The rebound has become increasingly uneven, however, with countries such as Japan, Australia, Singapore and India benefiting from stronger structural drivers while several Southeast Asian economies, including the Philippines, are trailing.
Bhargava said the divergence reflected structural differences across the region, with income growth, household savings and wealth composition increasingly shaping consumer spending patterns rather than temporary cyclical factors.
“Households entered the post-Covid period with elevated savings, but the extent to which these buffers still exist is increasingly divergent,” she said.
“In parts of Asean, particularly lower-income economies such as the Philippines and Indonesia, precautionary savings remain thin,” Bhargava added, noting that this makes household spending more vulnerable to income shocks and inflation.
For the Philippines, the biggest challenge was said to lie in structural labor market constraints limiting productivity and income growth and preventing stronger gains in household consumption.
She cited World Bank data showing that between 2010 and 2025, three out of every four new jobs created in the country were in non-tradable sectors, which generally record lower productivity growth.
While the information technology and business process outsourcing industry continued to expand, manufacturing stagnated due to factors such as the appreciation of the real effective exchange rate, high energy costs, technological changes and a difficult regulatory environment.
As a result, the economy has shifted away from higher-productivity, export-oriented industries toward lower value-added sectors, constraining income growth and ultimately limiting the sustainability of household spending, the report said.
Bhargava also noted the continued dependence on overseas Filipino worker (OFW) remittances to support domestic consumption.
“Consumption in the Philippines is closely tied to overseas remittances, which are predominantly used for day‑to‑day household spending rather than savings or investment,” she said.
“This structural reliance makes local demand heavily dependent on external income flows rather than domestic credit conditions.”
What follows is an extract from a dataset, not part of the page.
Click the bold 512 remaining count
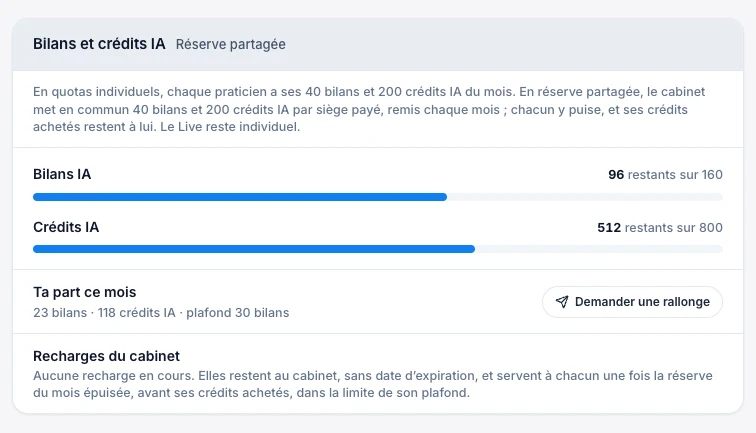Viewport: 756px width, 433px height. pos(609,228)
Data from the Bangko Sentral ng Pilipinas (BSP) showed that remittance growth eased to around 2 percent year on year while inflows declined to an 11-month low of about $2.7 billion in April.
Developments in the Middle East, Bhargava said, warrant close monitoring because the region accounts for roughly 17 to 18 percent of total Philippine remittance inflows.
While headline data have yet to show a sharp decline in remittances from the region, she said growth had moderated since February and monthly inflows had become more volatile amid the conflict there.
“As such, the recent slowdown and rising volatility could exert a more persistent drag on inward remittances as conditions in the Middle East region take time to stabilize,” Bhargava said.
“Given the limited offset from alternative income sources, particularly for lower‑ and middle‑income households, any sustained weakening in remittance inflows is likely to weigh on private consumption with a lag,” she added.
“This reinforces downside risks to domestic demand.”